The bill would touch on multiple areas of employee rights, union authorities, labor practices and labor law enforcement, and related elections and communications.

In a White House statement of support on March 9, President Joe Biden said, “The middle class built this country, and unions built the middle class. Unions give workers a stronger voice to increase wages, improve the quality of jobs and protect job security, protect against racial and all other forms of discrimination and sexual harassment, and protect workers’ health, safety, and benefits in the workplace.”

The PRO Act would also trump “right to work” laws on the books in 27 states. These laws do not establish any additional right to work per se, but they allow employees to take a job without being required to join the relevant union in that area, if one exists.

Currently, workers who decline to join a union are still eligible for the wage provisions and protections of a management/union bargaining agreement covering that workplace. The PRO Act would allow unions to begin collecting dues from those employees.

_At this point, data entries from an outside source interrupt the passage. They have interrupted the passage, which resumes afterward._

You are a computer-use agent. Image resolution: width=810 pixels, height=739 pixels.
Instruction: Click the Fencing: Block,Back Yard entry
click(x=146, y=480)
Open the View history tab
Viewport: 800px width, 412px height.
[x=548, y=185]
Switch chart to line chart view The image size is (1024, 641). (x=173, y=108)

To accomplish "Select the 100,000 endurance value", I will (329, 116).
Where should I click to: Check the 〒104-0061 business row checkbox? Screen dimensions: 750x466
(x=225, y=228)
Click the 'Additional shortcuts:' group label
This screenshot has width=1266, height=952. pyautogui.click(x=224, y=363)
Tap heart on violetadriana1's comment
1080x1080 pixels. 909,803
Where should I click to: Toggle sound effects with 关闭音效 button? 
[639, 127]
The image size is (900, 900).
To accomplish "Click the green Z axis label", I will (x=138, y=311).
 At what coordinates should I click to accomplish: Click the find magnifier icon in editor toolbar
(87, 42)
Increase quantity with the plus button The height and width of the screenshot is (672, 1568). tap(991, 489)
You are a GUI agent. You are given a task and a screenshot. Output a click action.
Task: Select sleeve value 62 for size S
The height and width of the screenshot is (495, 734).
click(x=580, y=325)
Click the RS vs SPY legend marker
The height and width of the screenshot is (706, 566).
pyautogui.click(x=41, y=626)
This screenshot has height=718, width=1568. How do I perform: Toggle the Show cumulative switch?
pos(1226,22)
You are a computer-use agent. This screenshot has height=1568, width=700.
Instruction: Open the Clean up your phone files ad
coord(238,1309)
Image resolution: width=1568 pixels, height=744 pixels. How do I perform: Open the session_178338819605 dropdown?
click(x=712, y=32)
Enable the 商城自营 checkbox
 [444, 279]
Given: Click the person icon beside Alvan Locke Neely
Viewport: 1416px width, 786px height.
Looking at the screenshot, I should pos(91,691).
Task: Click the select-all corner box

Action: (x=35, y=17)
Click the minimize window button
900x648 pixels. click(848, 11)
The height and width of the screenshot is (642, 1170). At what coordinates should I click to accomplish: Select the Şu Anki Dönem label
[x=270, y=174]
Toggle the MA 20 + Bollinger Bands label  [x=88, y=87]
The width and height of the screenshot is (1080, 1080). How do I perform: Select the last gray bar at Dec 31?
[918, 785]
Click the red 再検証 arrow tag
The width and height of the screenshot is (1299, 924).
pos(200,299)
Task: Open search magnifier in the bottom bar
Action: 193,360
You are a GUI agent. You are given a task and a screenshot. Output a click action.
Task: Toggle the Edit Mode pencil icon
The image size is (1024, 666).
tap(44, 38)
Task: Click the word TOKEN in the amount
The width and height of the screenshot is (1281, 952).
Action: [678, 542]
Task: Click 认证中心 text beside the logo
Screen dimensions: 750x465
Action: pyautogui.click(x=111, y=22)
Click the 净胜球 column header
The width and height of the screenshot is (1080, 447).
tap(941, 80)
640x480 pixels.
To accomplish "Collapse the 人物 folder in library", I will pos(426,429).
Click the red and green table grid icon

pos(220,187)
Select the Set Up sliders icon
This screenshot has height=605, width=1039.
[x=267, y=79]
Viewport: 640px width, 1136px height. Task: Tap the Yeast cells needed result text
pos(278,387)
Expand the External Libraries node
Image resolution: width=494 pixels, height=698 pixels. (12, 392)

Tackling the “employee or independent contractor” debate that has risen to prominence in the gig economy, the bill would also implement the “ABC test” for determining a worker’s status.

 

‘Troubling Provisions’

Within the HVAC industry, ACCA has voiced strong opposition to the PRO Act and issued an action alert to its members. In a recent ACCA blog post, government relations representative Chris Czarnecki described some areas of concern this way:

  • Giving unions the power to demand employers not do business with other non-union companies
  • Giving unions the sole determination over the manner elections are conducted — effectively eliminating secret balloting
  • Eliminates workers’ rights to remove unions that have failed to adequately represent their interests
  • Limiting the ability of businesses and individuals to utilize independent contractors
  • Mandating civil fines up to $50,000 for any “unfair labor practice” (double for repeat offenders), and $10,000 daily fines for non-compliance with any National Labor Relations Board order

The Associated General Contractors of America has called the PRO Act “anti-construction,” “anti-worker,” “anti-recovery,” and even “anti-union.”

 

Something to Build On

Representing 2,600 contractors with considerable union membership, the Mechanical Contractors Association of America (MCAA) sees the version of the PRO Act that passed the House as “an opening bid for potentially pared down reforms,” said general counsel John McNerney.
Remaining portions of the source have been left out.